*Trecho do texto*.
☆ ☆ ☆

SIMPLES NACIONAL – ACORDOS DE BITRIBUTAÇÃO – SC COSIT N. 219 e 220

RFB entende que acordos de bitributação não se aplicam a empresas do Simples Nacional
por Jorge Ricardo da Silva Júnior publicado em 29/08/2024

Em 30/07/20204, foram publicadas as Soluções de Consulta COSIT n. 219 e 220, que trataram da aplicação de acordos para evitar a dupla tributação (“acordos de bitributação”) a empresa exportadora de serviço do Simples Nacional.

Em ambos os casos, a empresa brasileira, tributada no regime do Simples Nacional, questionou a Receita Federal do Brasil (“RFB”) sobre a possibilidade de compensar o imposto de renda retido no exterior quando do pagamento realizado pelo tomador dos serviços, tendo em vista a existência de acordo de bitributação entre os países.

No caso da SC COSIT nº 219 o acordo de bitributação em exame era o acordo Brasil-Chile, enquanto na SC COSIT nº 220 se examinava o acordo Brasil-Peru.

☆ ☆ ☆

*Registros fornecidos*.
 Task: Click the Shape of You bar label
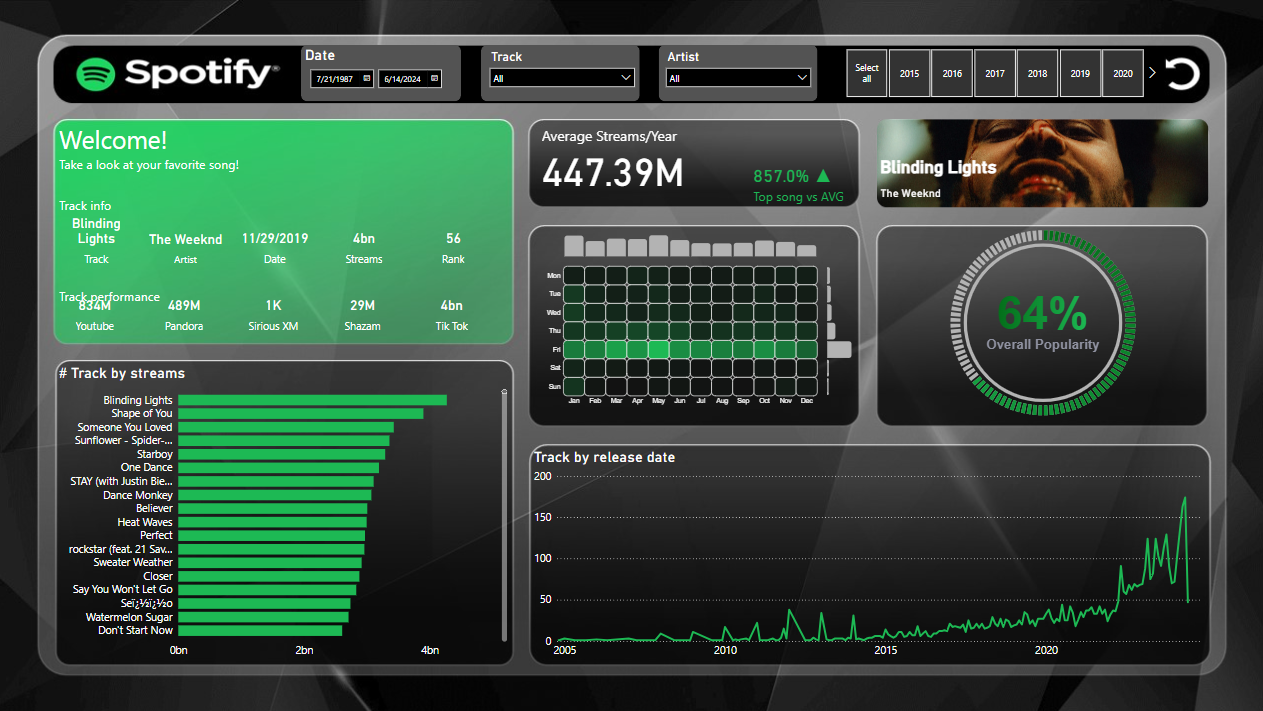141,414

☆ ☆ ☆

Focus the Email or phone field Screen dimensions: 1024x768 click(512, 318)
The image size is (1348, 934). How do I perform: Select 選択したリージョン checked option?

☆ ☆ ☆

*Solicitação*. Transcreva do texto sobre acordos de bitributação o trecho que vai de “RFB entende que” até “o acordo Brasil-Peru.”, inclusive.

*Resposta escrita*.
RFB entende que acordos de bitributação não se aplicam a empresas do Simples Nacional
por Jorge Ricardo da Silva Júnior publicado em 29/08/2024

Em 30/07/20204, foram publicadas as Soluções de Consulta COSIT n. 219 e 220, que trataram da aplicação de acordos para evitar a dupla tributação (“acordos de bitributação”) a empresa exportadora de serviço do Simples Nacional.

Em ambos os casos, a empresa brasileira, tributada no regime do Simples Nacional, questionou a Receita Federal do Brasil (“RFB”) sobre a possibilidade de compensar o imposto de renda retido no exterior quando do pagamento realizado pelo tomador dos serviços, tendo em vista a existência de acordo de bitributação entre os países.

No caso da SC COSIT nº 219 o acordo de bitributação em exame era o acordo Brasil-Chile, enquanto na SC COSIT nº 220 se examinava o acordo Brasil-Peru.